Based on the current implementation of the class and the copy constructor, can someone help with the assignment operator overload. Also I'm a little confused about the copy constructor and assignment overload. What I understand is that the copy constructor creates a new list which has the same values as the old list from a old list. This the next address for all nodes will be different but the values will be the same since it's a deep copy. Is my understanding correct and then onwards what does the assignment overload do?

Answer 1

If you already have a copy constructor and destructor, also implement swap() and then implement your copy assignment operator in terms of these three, e.g.:

template <typename T>
slist<T>& slist<T>::operator= (slist<T> other) {
    this->swap(other);
    return *this;
}

Note that the argument is readily copied: unlike the copy constructor the copy assignment can take its argument by value.

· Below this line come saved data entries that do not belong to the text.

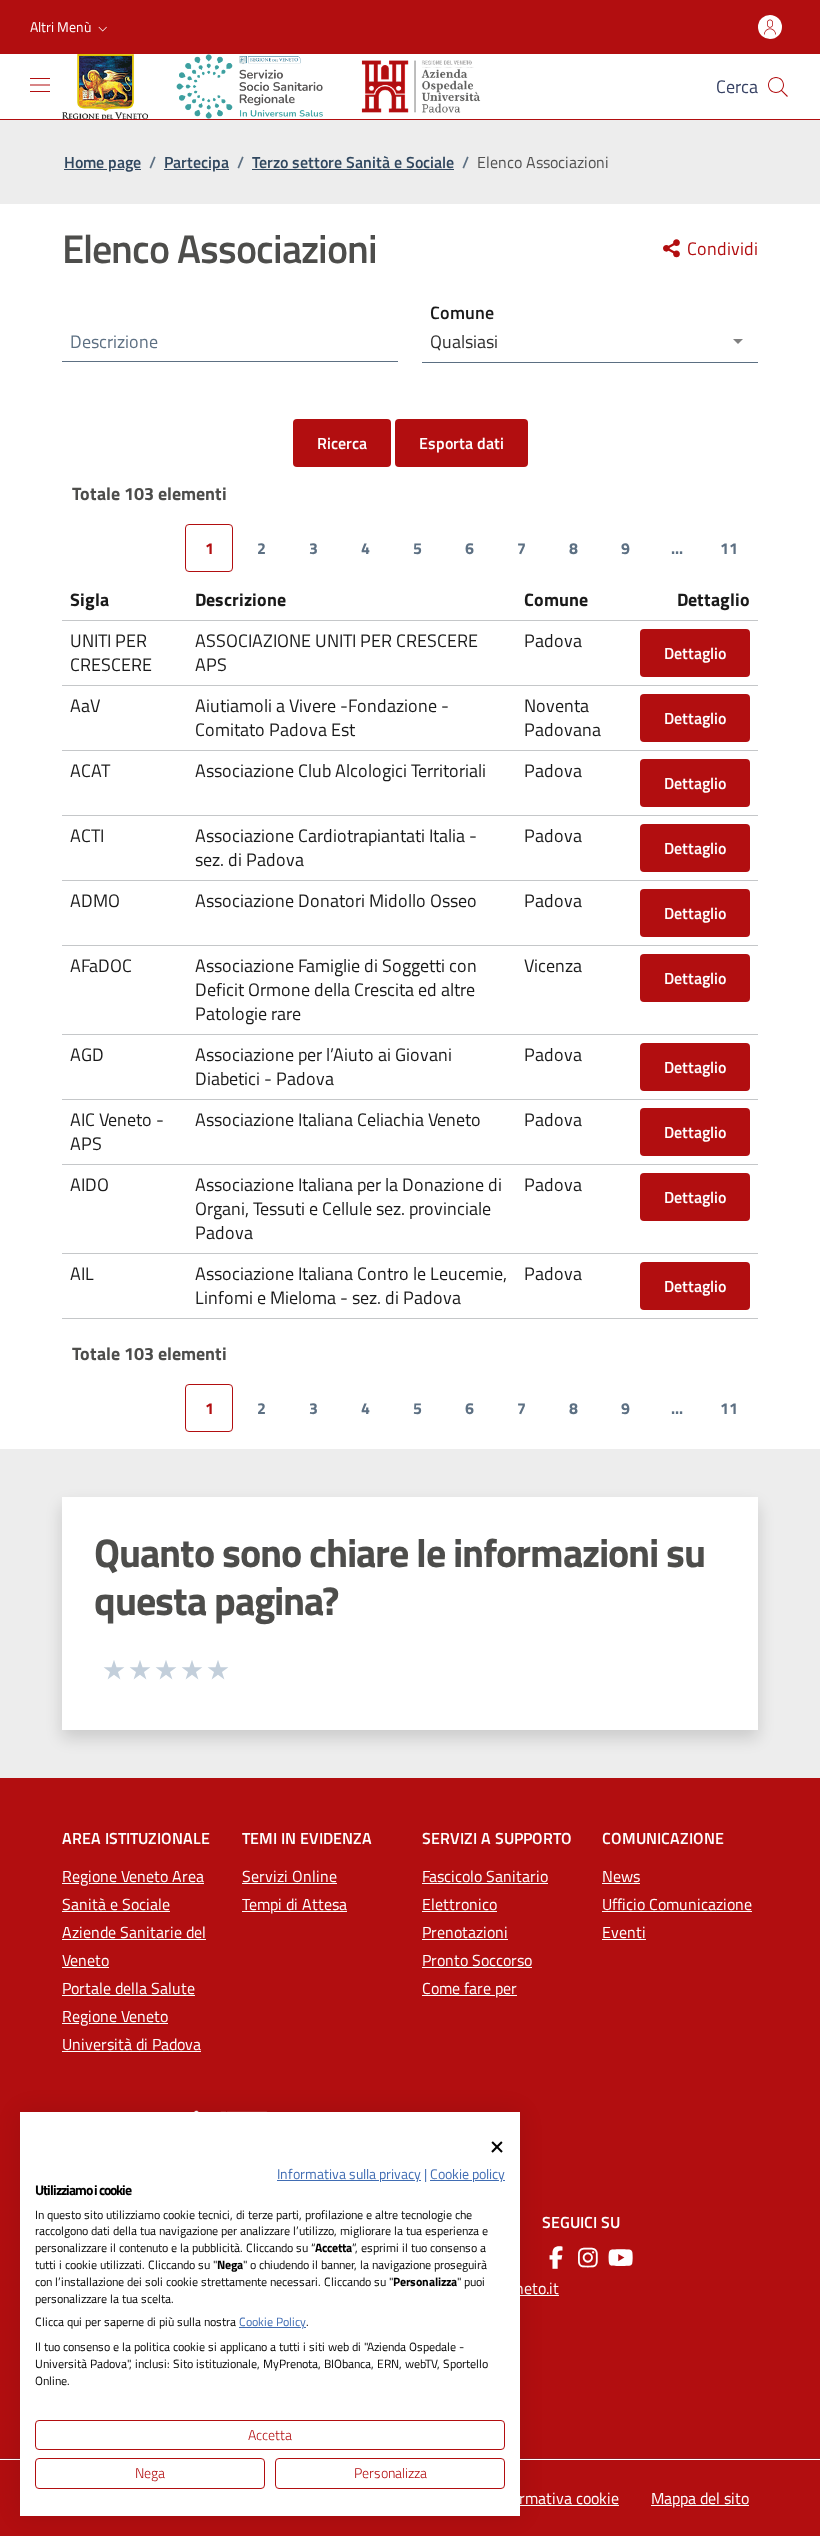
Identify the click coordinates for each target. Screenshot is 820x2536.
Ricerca (342, 443)
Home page (102, 162)
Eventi (624, 1932)
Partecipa (196, 162)
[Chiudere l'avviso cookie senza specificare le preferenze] (497, 2146)
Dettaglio (695, 653)
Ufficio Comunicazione (677, 1904)
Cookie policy (467, 2173)
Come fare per (469, 1988)
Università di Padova (131, 2044)
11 (729, 548)
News (621, 1876)
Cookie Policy (272, 2321)
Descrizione (114, 341)
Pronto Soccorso (477, 1960)
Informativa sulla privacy (349, 2173)
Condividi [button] (720, 249)
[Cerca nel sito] (778, 87)
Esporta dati (461, 443)
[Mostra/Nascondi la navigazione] (40, 85)
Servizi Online (289, 1876)
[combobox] (590, 342)
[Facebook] (556, 2257)
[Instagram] (588, 2257)
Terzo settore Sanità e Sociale (353, 162)
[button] (71, 27)
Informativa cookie (556, 2498)
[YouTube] (620, 2257)
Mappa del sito (700, 2498)
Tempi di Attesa (294, 1904)
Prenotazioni (465, 1932)
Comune (462, 312)
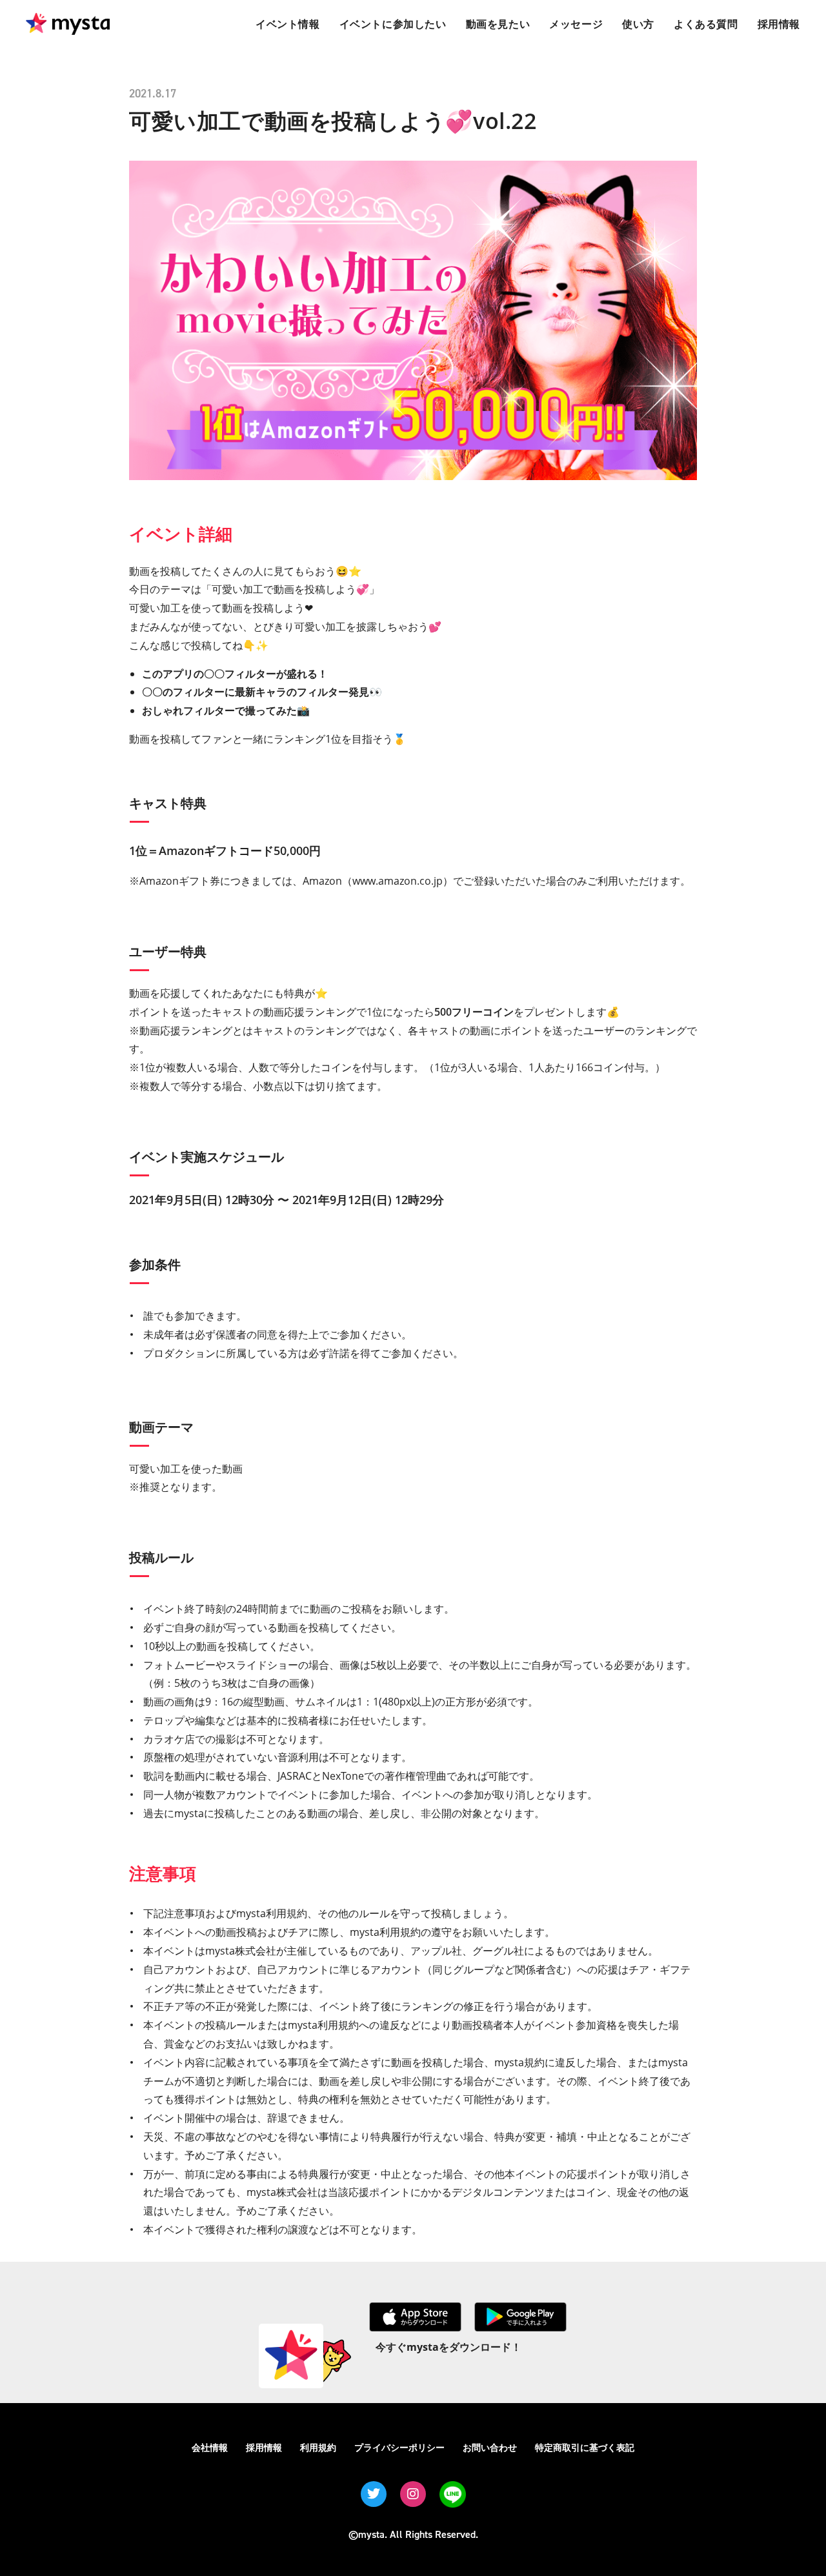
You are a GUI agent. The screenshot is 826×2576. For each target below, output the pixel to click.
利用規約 (318, 2447)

With respect of the semantics:

• The copy constructor creates a new object with the same value as the original, e.g.:

  slist<int> sl1;
  // insert elements into sl1
  slist<int> sl2(sl1); // uses the copy constructor
  

• The copy assignment replaces the value of ane existing object the value of the assigned value, e.g.

  slist<int> sl1;
  slist<int> sl2;
  // possibly modify both sl1 and sl2
  sl2 = sl1; // uses the copy assignment operator
  

Answer 2

You need to consider these cases:

• copy construction, i.e. slist<int> newone = other;
• copy assignment, i.e. slist<int> a; /* ... */ a = other;

Now, both of these operations make - as the name suggests - a copy of the original data structure. What exactly that means depends on how you want to implement it, but the following should - to stay close to the principle of least surprise - hold:

slist<int> a = some_generator(), b = another_generator();
slist<int> c = a;
// a == c should be true
b = a;
// a == b should be true now
modify(a);
// a == b should be false now, BUT b should be in the same state as before!

The easiest way to achieve this is by making - as you already suggested - deep copies. Thus you basically do the same as in your copy constructor. You make copies of each node, such that they have the same value as the original nodes, but are different entities.

If you're also targeting "modern C++", that is C++11 an onwards, then there's also a move constructor and a move assignment operator that you might want to implement.

---

As mentioned in the comments, your deep copy algorithm isn't correct: You need to make a copy of each node:

// if in assigment, delete the nodes pointed to by head first!
node<T> const * iterator = other.getHead();
if (iterator != nullptr) { // in your implementation, head could be a nullptr
  node<T> * new_node = new node<T>(*iterator); // make a copy of head
  head = new_node;
  while (iterator->next) {
    iterator = iterator->next;
    node<T> * copy = new node<T>(*iterator);
    new_node->next = copy;
    new_node = copy;
  }
  new_node->next = nullptr;
}

Also, if you can, prefer smart pointers, unique_ptr in this case, instead of raw pointers.